*** Opening LISTED ENTRIES ***
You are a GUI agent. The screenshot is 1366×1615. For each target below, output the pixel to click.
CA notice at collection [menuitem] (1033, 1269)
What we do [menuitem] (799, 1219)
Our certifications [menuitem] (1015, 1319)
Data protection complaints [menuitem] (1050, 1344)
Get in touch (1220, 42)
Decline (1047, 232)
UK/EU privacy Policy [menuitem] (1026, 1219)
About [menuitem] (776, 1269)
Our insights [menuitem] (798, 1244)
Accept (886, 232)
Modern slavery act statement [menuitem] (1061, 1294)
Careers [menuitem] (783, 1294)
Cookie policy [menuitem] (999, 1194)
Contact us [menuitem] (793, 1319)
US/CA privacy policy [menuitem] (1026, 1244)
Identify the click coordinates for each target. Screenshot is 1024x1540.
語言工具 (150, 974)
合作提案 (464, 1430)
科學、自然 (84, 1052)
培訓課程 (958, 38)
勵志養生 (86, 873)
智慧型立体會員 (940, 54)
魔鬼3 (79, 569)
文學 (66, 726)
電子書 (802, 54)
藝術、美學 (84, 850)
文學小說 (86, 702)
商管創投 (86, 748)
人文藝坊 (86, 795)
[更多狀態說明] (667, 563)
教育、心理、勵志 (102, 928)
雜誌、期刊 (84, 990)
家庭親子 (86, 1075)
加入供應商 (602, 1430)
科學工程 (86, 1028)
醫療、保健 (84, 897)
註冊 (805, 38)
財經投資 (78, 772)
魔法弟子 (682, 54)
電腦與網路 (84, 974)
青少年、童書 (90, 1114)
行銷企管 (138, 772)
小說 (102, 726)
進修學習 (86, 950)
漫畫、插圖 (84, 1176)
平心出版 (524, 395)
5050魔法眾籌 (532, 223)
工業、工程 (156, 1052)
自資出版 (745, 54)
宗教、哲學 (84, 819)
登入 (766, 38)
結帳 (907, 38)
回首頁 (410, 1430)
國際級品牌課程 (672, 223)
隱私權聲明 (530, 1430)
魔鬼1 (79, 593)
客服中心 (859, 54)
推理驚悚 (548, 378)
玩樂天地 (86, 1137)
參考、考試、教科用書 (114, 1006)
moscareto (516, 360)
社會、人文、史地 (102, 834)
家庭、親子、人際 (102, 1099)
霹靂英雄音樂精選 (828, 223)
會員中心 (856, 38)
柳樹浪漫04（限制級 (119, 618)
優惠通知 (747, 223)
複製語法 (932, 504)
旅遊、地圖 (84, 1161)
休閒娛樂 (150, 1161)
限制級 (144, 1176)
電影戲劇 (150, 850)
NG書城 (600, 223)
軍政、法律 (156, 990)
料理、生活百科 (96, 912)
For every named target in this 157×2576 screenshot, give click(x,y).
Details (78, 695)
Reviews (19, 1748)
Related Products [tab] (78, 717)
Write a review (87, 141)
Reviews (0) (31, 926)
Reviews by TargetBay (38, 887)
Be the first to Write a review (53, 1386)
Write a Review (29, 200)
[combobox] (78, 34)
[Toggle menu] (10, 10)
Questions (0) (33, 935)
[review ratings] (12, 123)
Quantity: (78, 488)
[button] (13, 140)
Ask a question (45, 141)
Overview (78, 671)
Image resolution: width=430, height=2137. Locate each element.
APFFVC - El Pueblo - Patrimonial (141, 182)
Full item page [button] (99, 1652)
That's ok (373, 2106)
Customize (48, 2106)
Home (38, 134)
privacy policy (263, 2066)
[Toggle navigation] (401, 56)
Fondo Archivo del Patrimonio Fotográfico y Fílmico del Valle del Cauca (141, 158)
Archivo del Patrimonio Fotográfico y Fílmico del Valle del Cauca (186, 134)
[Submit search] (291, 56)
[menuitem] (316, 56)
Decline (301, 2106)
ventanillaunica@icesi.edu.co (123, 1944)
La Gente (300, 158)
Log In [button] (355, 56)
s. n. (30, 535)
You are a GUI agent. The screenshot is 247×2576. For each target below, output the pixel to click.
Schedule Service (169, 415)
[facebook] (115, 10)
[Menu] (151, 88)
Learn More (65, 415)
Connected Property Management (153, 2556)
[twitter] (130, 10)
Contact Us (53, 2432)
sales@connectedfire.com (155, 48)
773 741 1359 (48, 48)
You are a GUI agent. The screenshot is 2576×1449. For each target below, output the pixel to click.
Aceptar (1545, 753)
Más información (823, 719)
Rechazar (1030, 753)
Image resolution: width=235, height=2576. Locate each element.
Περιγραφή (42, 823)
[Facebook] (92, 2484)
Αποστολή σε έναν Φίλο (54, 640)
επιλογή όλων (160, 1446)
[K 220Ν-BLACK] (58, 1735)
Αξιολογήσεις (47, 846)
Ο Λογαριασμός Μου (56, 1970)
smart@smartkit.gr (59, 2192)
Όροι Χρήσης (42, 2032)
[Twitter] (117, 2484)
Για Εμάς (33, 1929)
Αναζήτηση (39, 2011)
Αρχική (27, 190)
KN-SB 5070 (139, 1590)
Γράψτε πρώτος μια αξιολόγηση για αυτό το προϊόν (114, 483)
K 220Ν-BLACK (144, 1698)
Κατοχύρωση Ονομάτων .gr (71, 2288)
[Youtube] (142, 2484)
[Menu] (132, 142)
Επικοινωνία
*** Closing LISTED ENTRIES ***
TASK DESCRIPTION —
Starting with the line that holds "επιλογή όλων (160, 1446)", copy each remaining line of the listing above exactly, through the last one.

COMPLETED TASK —
επιλογή όλων (160, 1446)
[K 220Ν-BLACK] (58, 1735)
Αξιολογήσεις (47, 846)
Ο Λογαριασμός Μου (56, 1970)
smart@smartkit.gr (59, 2192)
Όροι Χρήσης (42, 2032)
[Twitter] (117, 2484)
Για Εμάς (33, 1929)
Αναζήτηση (39, 2011)
Αρχική (27, 190)
KN-SB 5070 (139, 1590)
Γράψτε πρώτος μια αξιολόγηση για αυτό το προϊόν (114, 483)
K 220Ν-BLACK (144, 1698)
Κατοχύρωση Ονομάτων .gr (71, 2288)
[Youtube] (142, 2484)
[Menu] (132, 142)
Επικοινωνία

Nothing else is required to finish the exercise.